Return every line of the listing below verbatim, omitting the pictures.

*RECORDS PROVIDED:*
-- START --

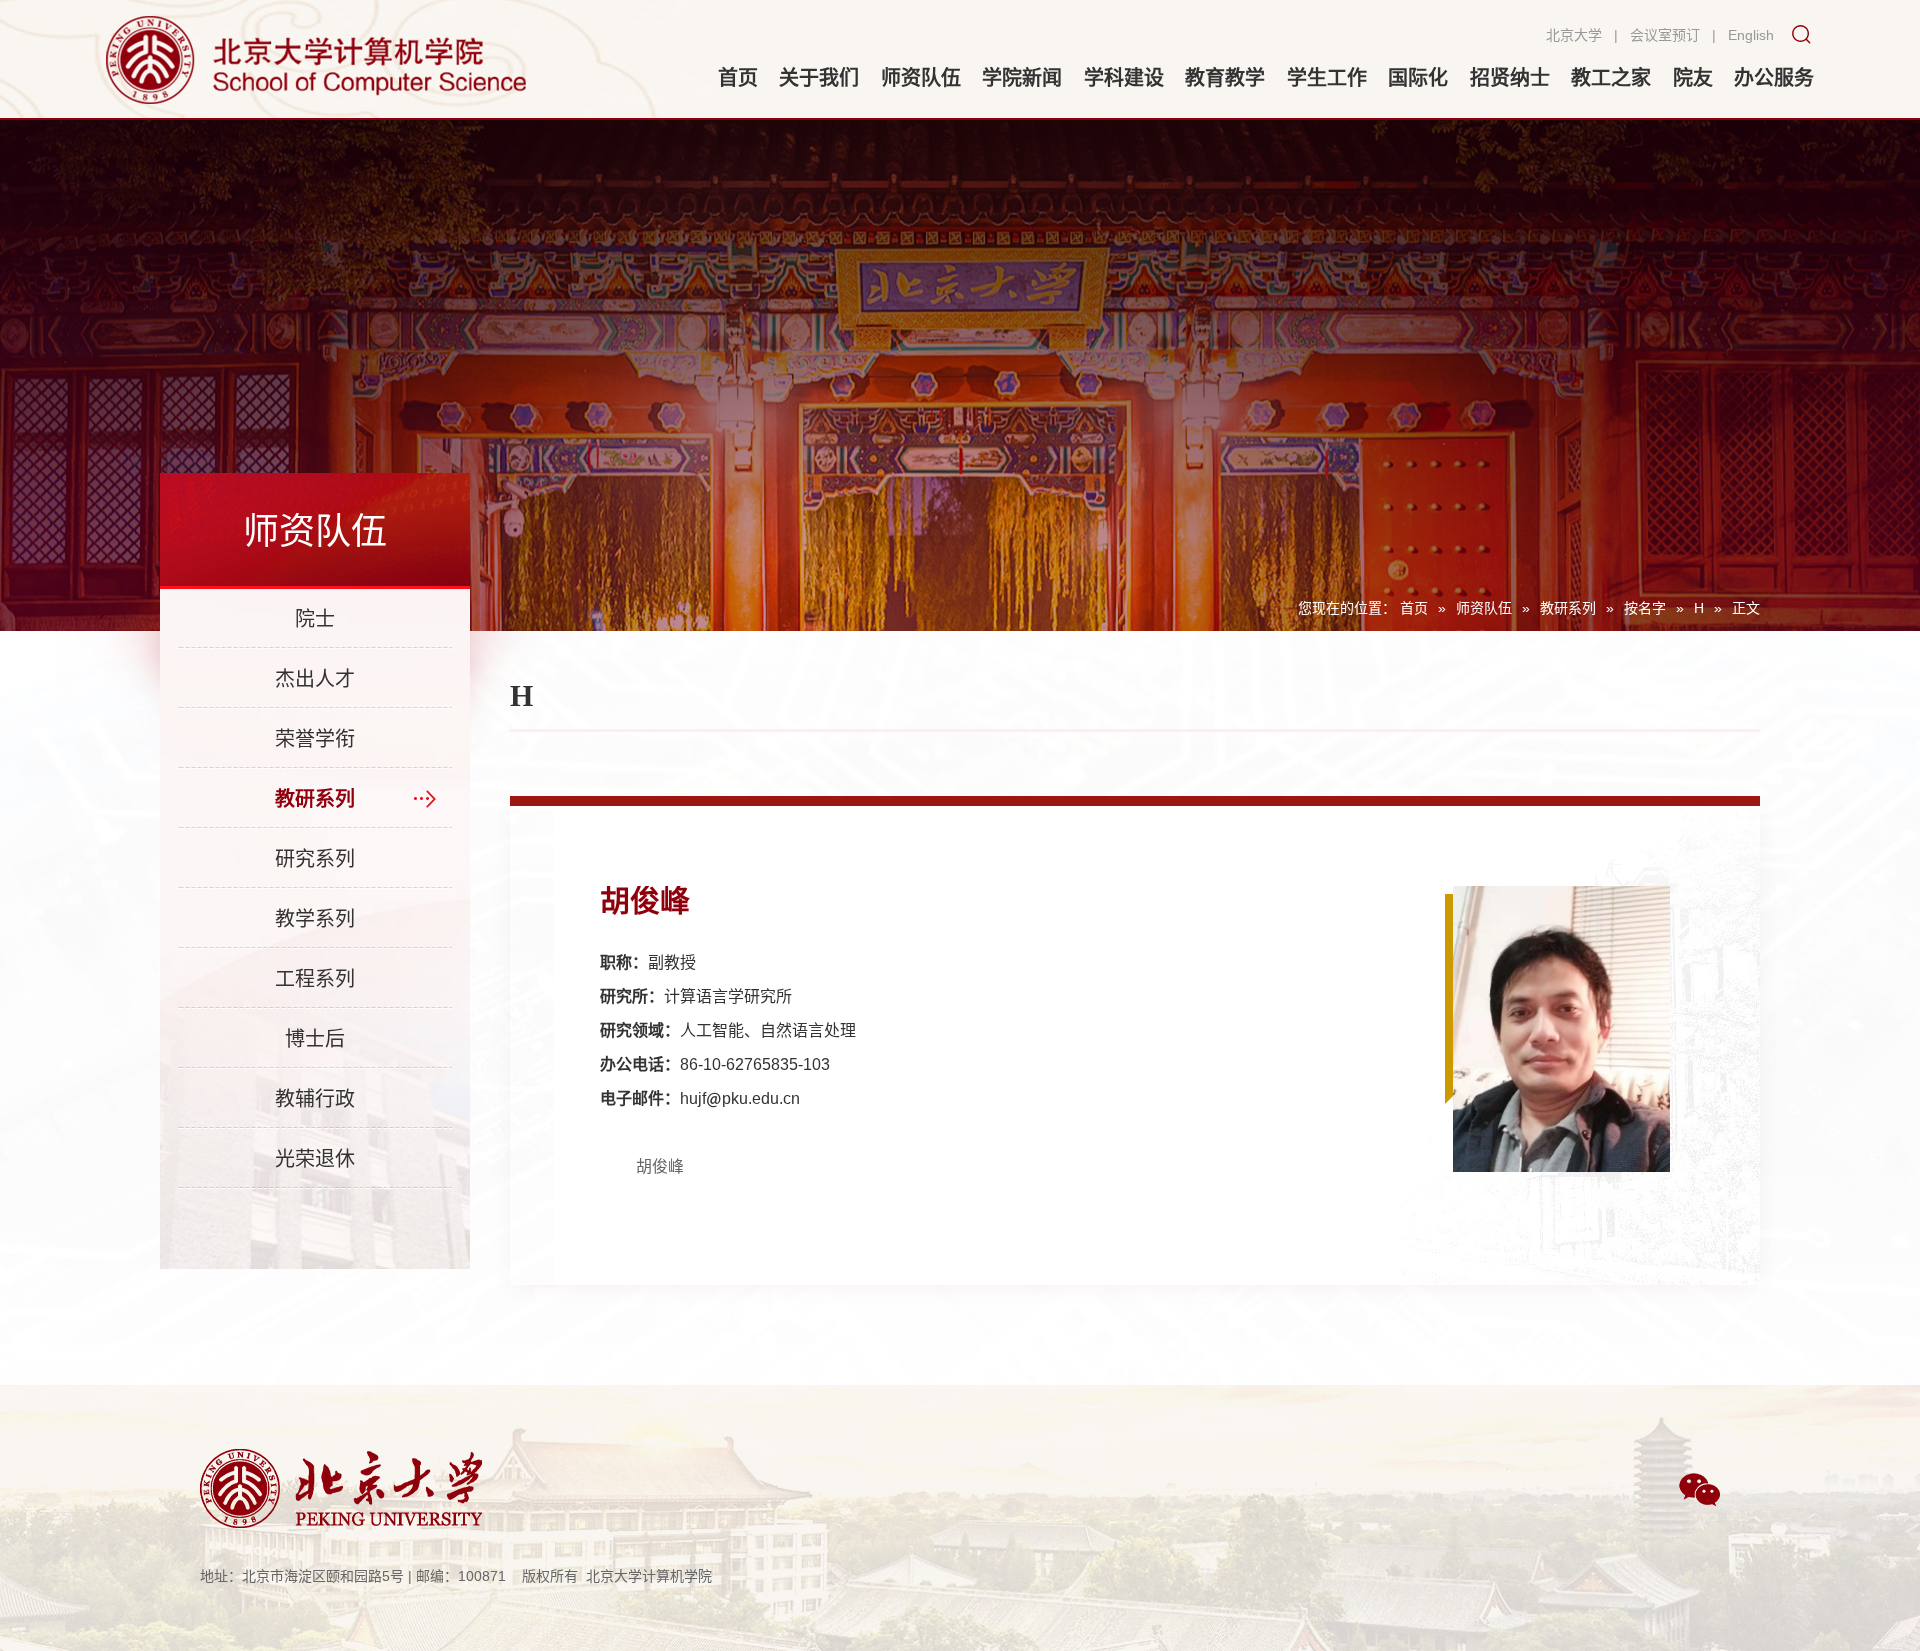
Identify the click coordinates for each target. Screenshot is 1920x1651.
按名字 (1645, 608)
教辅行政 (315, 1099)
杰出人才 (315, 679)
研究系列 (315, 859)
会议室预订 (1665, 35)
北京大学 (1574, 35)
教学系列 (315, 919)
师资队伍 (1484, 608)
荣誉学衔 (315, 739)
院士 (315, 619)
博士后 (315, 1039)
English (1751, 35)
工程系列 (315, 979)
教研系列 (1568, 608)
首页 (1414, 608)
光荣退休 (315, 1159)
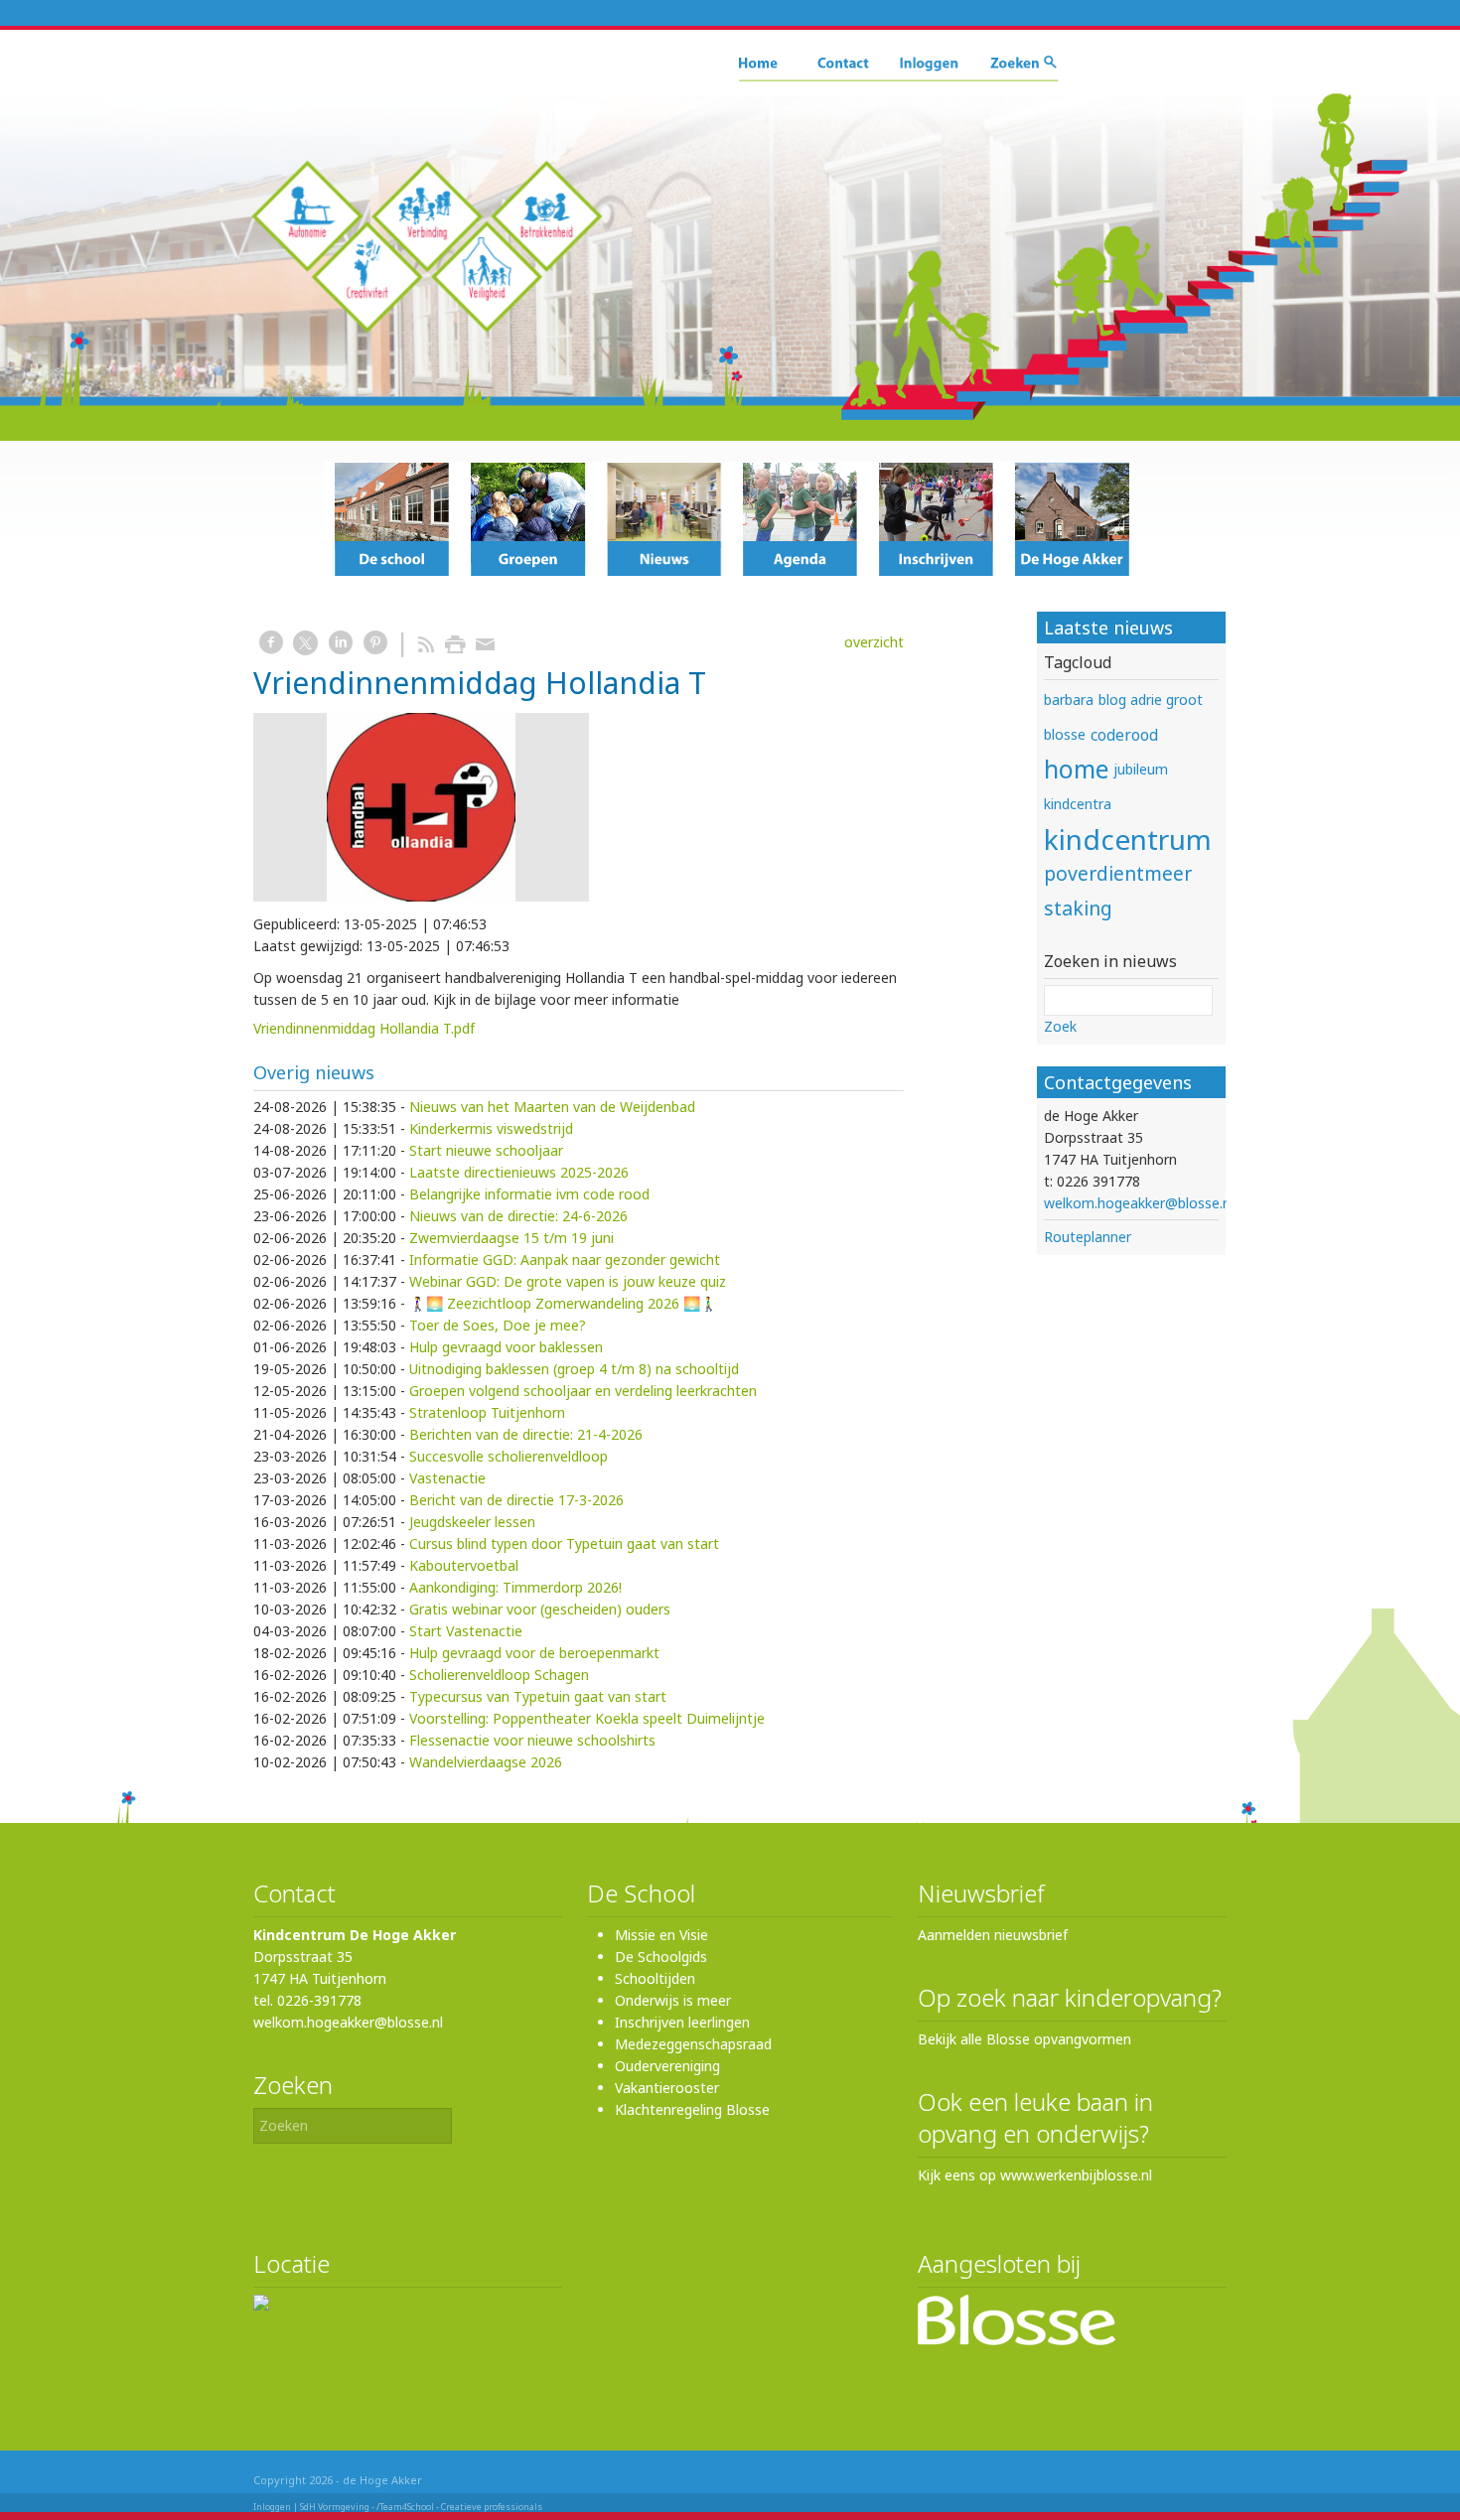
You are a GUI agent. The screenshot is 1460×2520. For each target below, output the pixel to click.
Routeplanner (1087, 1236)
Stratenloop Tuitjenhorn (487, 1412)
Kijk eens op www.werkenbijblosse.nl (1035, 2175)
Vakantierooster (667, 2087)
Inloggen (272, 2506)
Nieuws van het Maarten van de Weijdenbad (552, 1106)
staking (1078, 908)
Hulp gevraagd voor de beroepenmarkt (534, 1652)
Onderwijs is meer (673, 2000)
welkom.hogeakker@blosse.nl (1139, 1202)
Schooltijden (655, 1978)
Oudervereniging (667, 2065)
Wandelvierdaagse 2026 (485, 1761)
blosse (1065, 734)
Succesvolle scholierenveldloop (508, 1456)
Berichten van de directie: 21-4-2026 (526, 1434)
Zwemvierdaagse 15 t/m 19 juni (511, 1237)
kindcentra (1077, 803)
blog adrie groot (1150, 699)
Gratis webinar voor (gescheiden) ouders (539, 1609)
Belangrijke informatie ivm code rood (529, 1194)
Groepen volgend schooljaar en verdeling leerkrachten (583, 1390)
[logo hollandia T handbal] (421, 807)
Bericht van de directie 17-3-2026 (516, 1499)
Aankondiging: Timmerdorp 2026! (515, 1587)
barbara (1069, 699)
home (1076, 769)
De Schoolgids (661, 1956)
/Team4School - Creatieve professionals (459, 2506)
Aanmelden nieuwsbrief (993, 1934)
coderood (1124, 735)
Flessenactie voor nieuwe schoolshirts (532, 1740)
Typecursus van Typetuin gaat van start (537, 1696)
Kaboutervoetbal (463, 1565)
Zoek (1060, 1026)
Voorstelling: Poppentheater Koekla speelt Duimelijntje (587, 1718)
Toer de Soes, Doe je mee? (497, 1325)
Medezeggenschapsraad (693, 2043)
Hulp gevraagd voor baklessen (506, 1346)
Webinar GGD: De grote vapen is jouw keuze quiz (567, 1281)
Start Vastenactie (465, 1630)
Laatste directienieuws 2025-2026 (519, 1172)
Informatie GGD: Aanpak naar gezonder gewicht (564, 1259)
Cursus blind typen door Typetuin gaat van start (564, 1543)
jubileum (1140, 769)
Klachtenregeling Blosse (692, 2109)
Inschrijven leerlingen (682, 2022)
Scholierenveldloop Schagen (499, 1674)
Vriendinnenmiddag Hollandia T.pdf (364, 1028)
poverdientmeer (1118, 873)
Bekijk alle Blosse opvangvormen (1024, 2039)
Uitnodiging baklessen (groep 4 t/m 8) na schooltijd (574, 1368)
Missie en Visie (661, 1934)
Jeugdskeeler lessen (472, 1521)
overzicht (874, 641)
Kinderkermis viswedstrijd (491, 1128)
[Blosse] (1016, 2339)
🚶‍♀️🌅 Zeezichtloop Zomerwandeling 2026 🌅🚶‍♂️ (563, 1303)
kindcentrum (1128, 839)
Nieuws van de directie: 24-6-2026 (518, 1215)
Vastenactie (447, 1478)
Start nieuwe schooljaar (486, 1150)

-- END --

*FINISHED ANSWER:*
Identify the click coordinates for each target. Screenshot is 1920x1651.
按名字 (1645, 608)
教辅行政 (315, 1099)
杰出人才 (315, 679)
研究系列 (315, 859)
会议室预订 (1665, 35)
北京大学 (1574, 35)
教学系列 (315, 919)
师资队伍 (1484, 608)
荣誉学衔 (315, 739)
院士 (315, 619)
博士后 (315, 1039)
English (1751, 35)
工程系列 (315, 979)
教研系列 (1568, 608)
首页 (1414, 608)
光荣退休 (315, 1159)
You are a GUI agent. The screenshot is 1460×2520. For each target below, output the pixel to click.
Routeplanner (1087, 1236)
Stratenloop Tuitjenhorn (487, 1412)
Kijk eens op www.werkenbijblosse.nl (1035, 2175)
Vakantierooster (667, 2087)
Inloggen (272, 2506)
Nieuws van het Maarten van de Weijdenbad (552, 1106)
staking (1078, 908)
Hulp gevraagd voor de beroepenmarkt (534, 1652)
Onderwijs is meer (673, 2000)
welkom.hogeakker@blosse.nl (1139, 1202)
Schooltijden (655, 1978)
Oudervereniging (667, 2065)
Wandelvierdaagse 2026 (485, 1761)
blosse (1065, 734)
Succesvolle scholierenveldloop (508, 1456)
Berichten van de directie: 21-4-2026 (526, 1434)
Zwemvierdaagse 15 t/m 19 juni (511, 1237)
kindcentra (1077, 803)
blog adrie groot (1150, 699)
Gratis webinar voor (gescheiden) ouders (539, 1609)
Belangrijke informatie ivm code rood (529, 1194)
Groepen volgend schooljaar en verdeling leerkrachten (583, 1390)
[logo hollandia T handbal] (421, 807)
Bericht van de directie 17-3-2026 (516, 1499)
Aankondiging: Timmerdorp 2026! (515, 1587)
barbara (1069, 699)
home (1076, 769)
De Schoolgids (661, 1956)
/Team4School - Creatieve professionals (459, 2506)
Aanmelden nieuwsbrief (993, 1934)
coderood (1124, 735)
Flessenactie voor nieuwe schoolshirts (532, 1740)
Typecursus van Typetuin gaat van start (537, 1696)
Kaboutervoetbal (463, 1565)
Zoek (1060, 1026)
Voorstelling: Poppentheater Koekla speelt Duimelijntje (587, 1718)
Toer de Soes, Doe je mee? (497, 1325)
Medezeggenschapsraad (693, 2043)
Hulp gevraagd voor baklessen (506, 1346)
Webinar GGD: De grote vapen is jouw keuze quiz (567, 1281)
Start Vastenactie (465, 1630)
Laatste directienieuws 2025-2026 (519, 1172)
Informatie GGD: Aanpak naar gezonder gewicht (564, 1259)
Cursus blind typen door Typetuin gaat van start (564, 1543)
jubileum (1140, 769)
Klachtenregeling Blosse (692, 2109)
Inschrijven leerlingen (682, 2022)
Scholierenveldloop Schagen (499, 1674)
Vriendinnenmiddag Hollandia T.pdf (364, 1028)
poverdientmeer (1118, 873)
Bekijk alle Blosse opvangvormen (1024, 2039)
Uitnodiging baklessen (groep 4 t/m 8) na schooltijd (574, 1368)
Missie en Visie (661, 1934)
Jeugdskeeler lessen (472, 1521)
overzicht (874, 641)
Kinderkermis viswedstrijd (491, 1128)
[Blosse] (1016, 2339)
🚶‍♀️🌅 Zeezichtloop Zomerwandeling 2026 🌅🚶‍♂️ (563, 1303)
kindcentrum (1128, 839)
Nieuws van de directie: 24-6-2026 (518, 1215)
Vastenactie (447, 1478)
Start nieuwe schooljaar (486, 1150)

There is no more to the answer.